An example of this is user seats. A customer might adopt your product successfully and grow their business with it, but eventually, they might need additional seats to scale their operations. With a customer journey map, you can anticipate this and adjust your customer expansion strategies to target this segment naturally in the journey.
💡 Pro tip: To further refine your account expansion efforts, you can also conduct customer interviews and check support data to spot hidden problems that could be solved with an extra product, add-on, or more team members.
3. Create personalized expansion playbooks for each segment
With all the resources ready, you can now build a targeted expansion playbook for each segment. This involves designing a messaging strategy and an offer based on the company size, industry, use case, etc.
As examples, here are some of our favorite account expansion strategies:
- Create an automated workflow that triggers an in-app upgrade tooltip when the user needs it. So if the user reaches the limit of invoices it can create per month, then the app would prompt them to upgrade their plan to access unlimited invoices.
- For user segments who’d benefit from adopting a premium feature, you can offer them temporary free access so they can experience its full value. They’ll probably end up upgrading if it’s valuable for them.
- If your product has a freemium plan and a free trial for premium features, you can pull off a reverse trial to incentivize users to keep the premium version. For this, you can trigger in-app reminders just before the trial expires so users are motivated to upgrade due to FOMO.
There are infinite ways to go around this, but what’s most important is to keep these playbooks tactful, relevant, and genuinely helpful for the user (any pushy attempt to sell something can quickly turn users off).
4. Monitor the performance of your expansion strategy and improve
Finally, before implementing your playbooks, you also need to keep track of their performance.
For this, you can simply track key revenue metrics like expansion MRR and LTV to see if your playbooks have an effect on them.

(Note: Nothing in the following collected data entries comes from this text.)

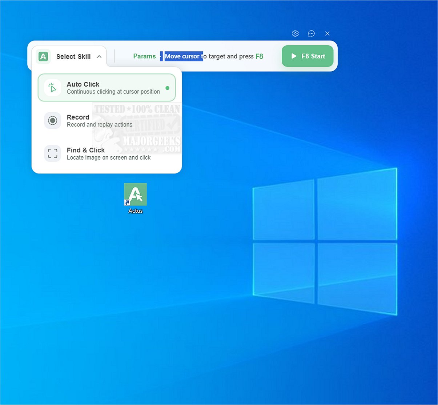
Task: Open the Params link
Action: pyautogui.click(x=144, y=56)
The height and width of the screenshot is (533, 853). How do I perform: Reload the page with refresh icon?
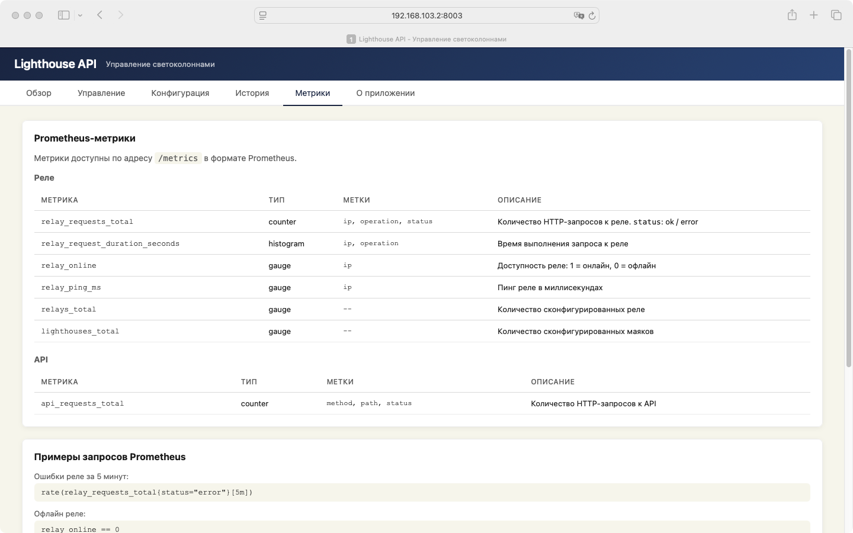tap(592, 15)
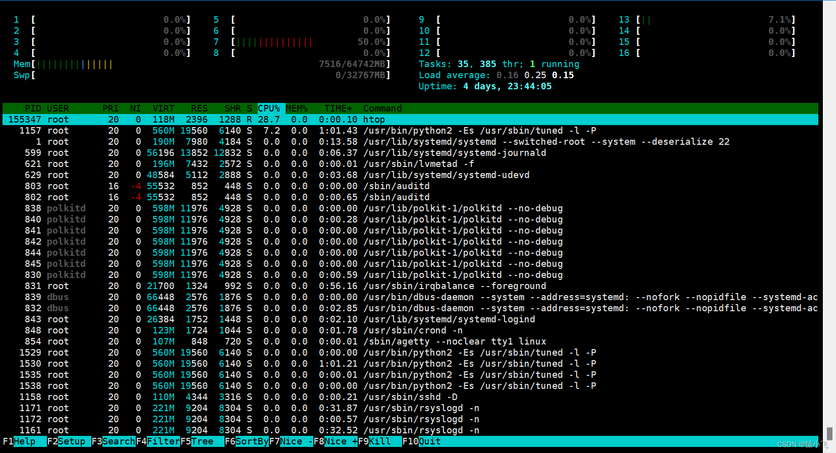Viewport: 836px width, 453px height.
Task: Open F4 Filter option
Action: pyautogui.click(x=158, y=441)
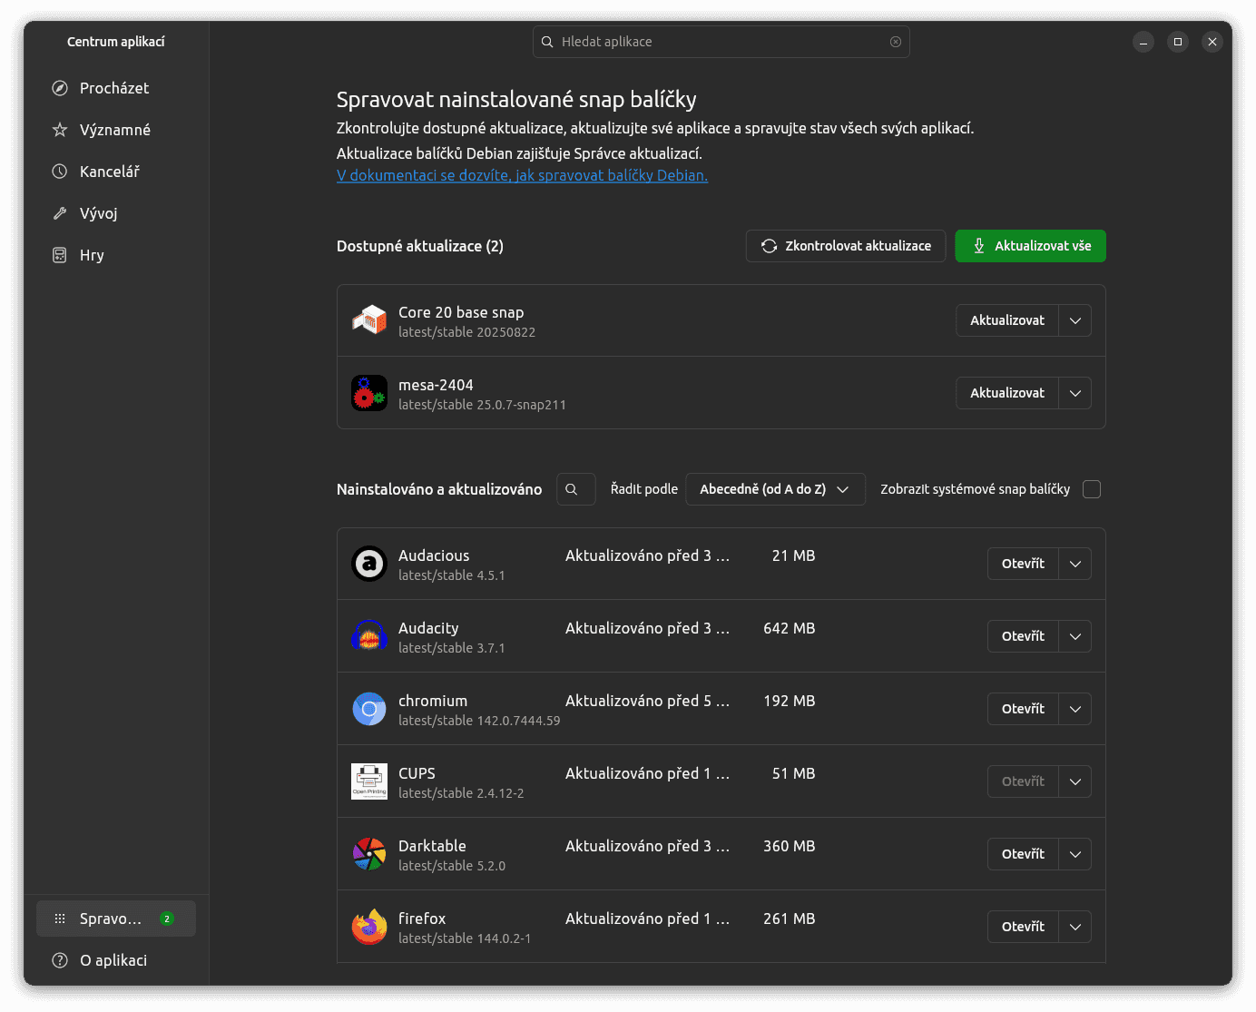Click the Firefox app icon

(369, 927)
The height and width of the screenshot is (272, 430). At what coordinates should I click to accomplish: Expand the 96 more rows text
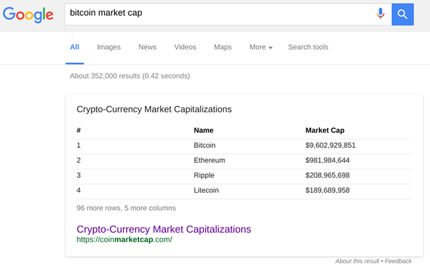click(x=126, y=208)
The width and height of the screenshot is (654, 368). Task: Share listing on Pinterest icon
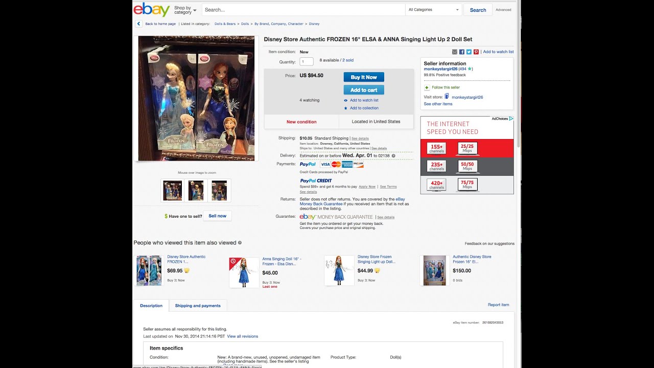click(x=476, y=52)
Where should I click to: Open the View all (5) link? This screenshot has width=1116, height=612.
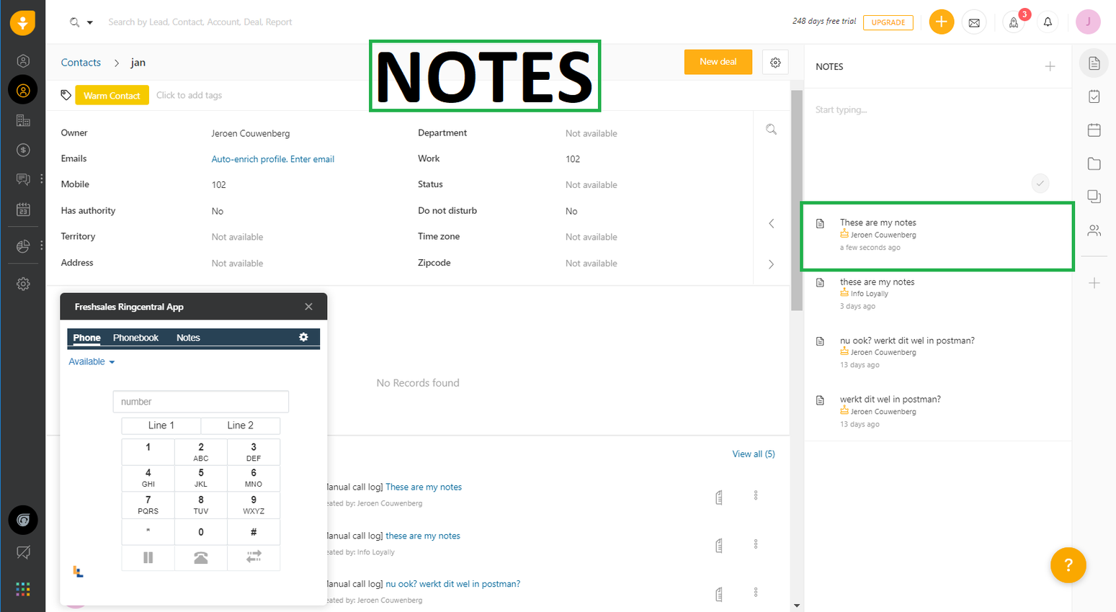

But you can go deeper than this. For example, Userpilot has a built-in dashboard for expansion revenue metrics (with customization options). This allows you to track more nuanced data that can help you iterate your expansion strategy, this includes:
- The conversion rates of your in-app upgrade prompts and A/B tests them to optimize their performance.
- Gross expansion revenue growth per segment to measure which playbooks have the highest impact.
- The number of downgrades coming from expanded accounts to see if the upgrades are delivering lasting value (and if not, figure out what would be a better expansion offer).
- Correlate the completion rate of your secondary onboarding flow with upgrades to track its effectiveness.
With these insights, it’s possible to not only monitor the performance of your expansion playbooks but also find ways to iterate on them. For instance, if your upgrade prompts are ineffective, you can change their trigger conditions based on the data of the accounts that upgraded successfully.
FAQ
What is account expansion?
Account expansion refers to the process of increasing revenue from existing customers by encouraging them to upgrade their plans, purchase add-ons, or add additional seats. Its goal is to grow customer lifetime value (LTV) by engaging customers with your product even further.
What is the difference between upsell and expansion?
Although upselling is a way to drive account expansion, account expansion isn’t just upselling. It can also involve cross-selling, product upgrades, expanded feature capacity, more seats, and more.
Anything that increases the recurrent revenue from an existing customer counts as account expansion.